OBJECTIFS.
[a] Recopiez mot pour mot le passage de la page sur Carine Bachmann qui va de « Elle est le » à « s’installer à Genève. ».
[b] Traduisez en anglais cette phrase de la page sur Carine Bachmann : « Elle a étudié la psychologie, les sciences cinématographiques et le droit international public à Zurich avant de s’installer à Genève. »

PAGE.
Carine Bachmann est directrice de l'Office fédéral de la culture depuis un an. Elle pose de nouveaux jalons pour la politique culturelle de la Confédération et préconise un engagement international plus fort de la Suisse.

Elle est le nouveau visage de l’Office fédéral de la culture. La Genevoise Carine Bachmann est en poste depuis le 1er février 2022. Elle a travaillé d’arrache-pied ces derniers mois à l’élaboration des stratégies politiques d’encouragement de la culture, qui figurent désormais dans le «message culture» de la Confédération. Carine Bachmann a grandi au Japon et en Suisse. Elle a étudié la psychologie, les sciences cinématographiques et le droit international public à Zurich avant de s’installer à Genève.

DONNÉES DISPONIBLES.

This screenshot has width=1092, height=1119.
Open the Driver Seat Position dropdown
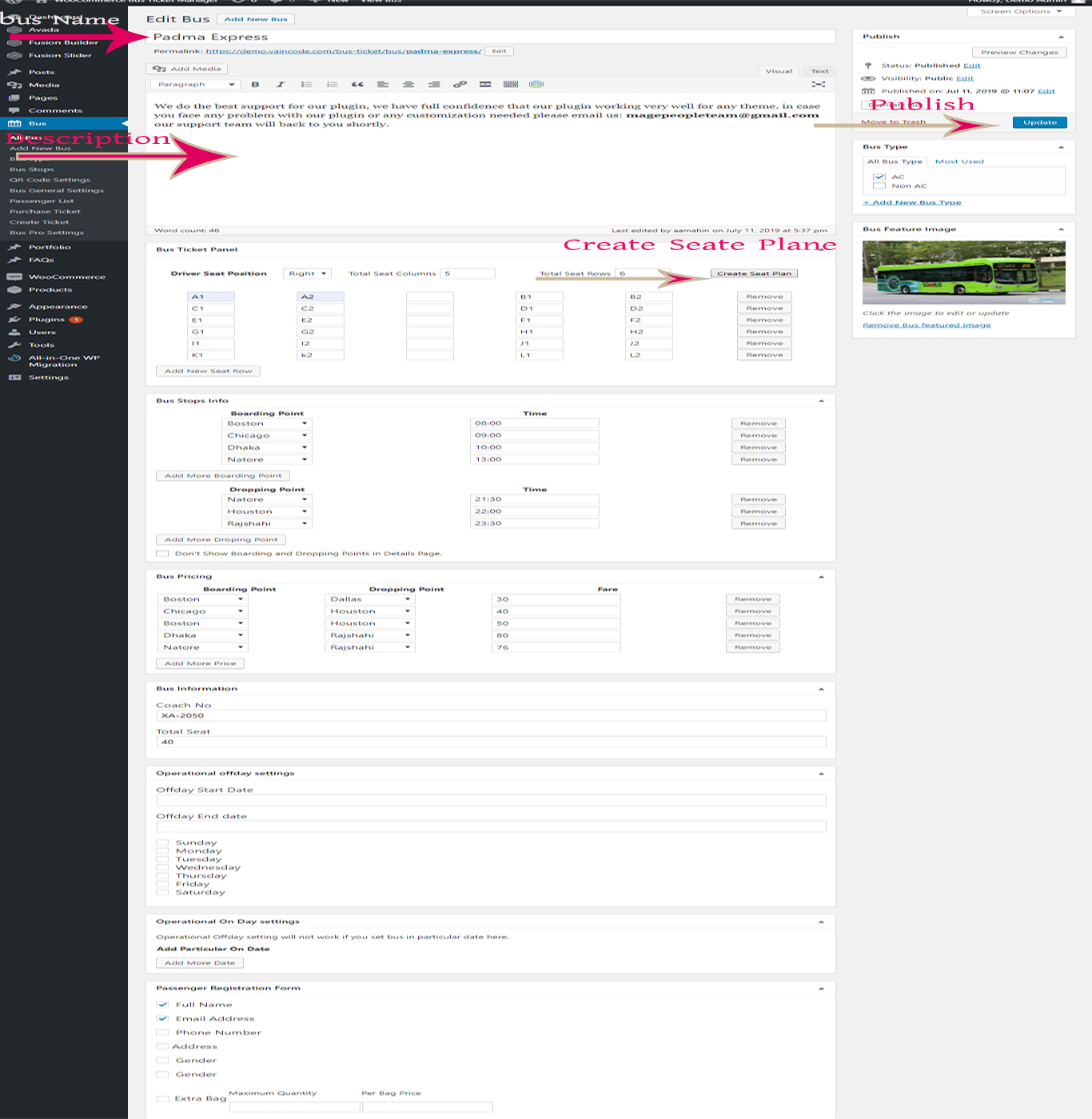(x=307, y=273)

CORRIGÉ DES EXERCICES.
[a]
Elle est le nouveau visage de l’Office fédéral de la culture. La Genevoise Carine Bachmann est en poste depuis le 1er février 2022. Elle a travaillé d’arrache-pied ces derniers mois à l’élaboration des stratégies politiques d’encouragement de la culture, qui figurent désormais dans le «message culture» de la Confédération. Carine Bachmann a grandi au Japon et en Suisse. Elle a étudié la psychologie, les sciences cinématographiques et le droit international public à Zurich avant de s’installer à Genève.

[b] She studied psychology, film studies and public international law in Zurich before settling in Geneva.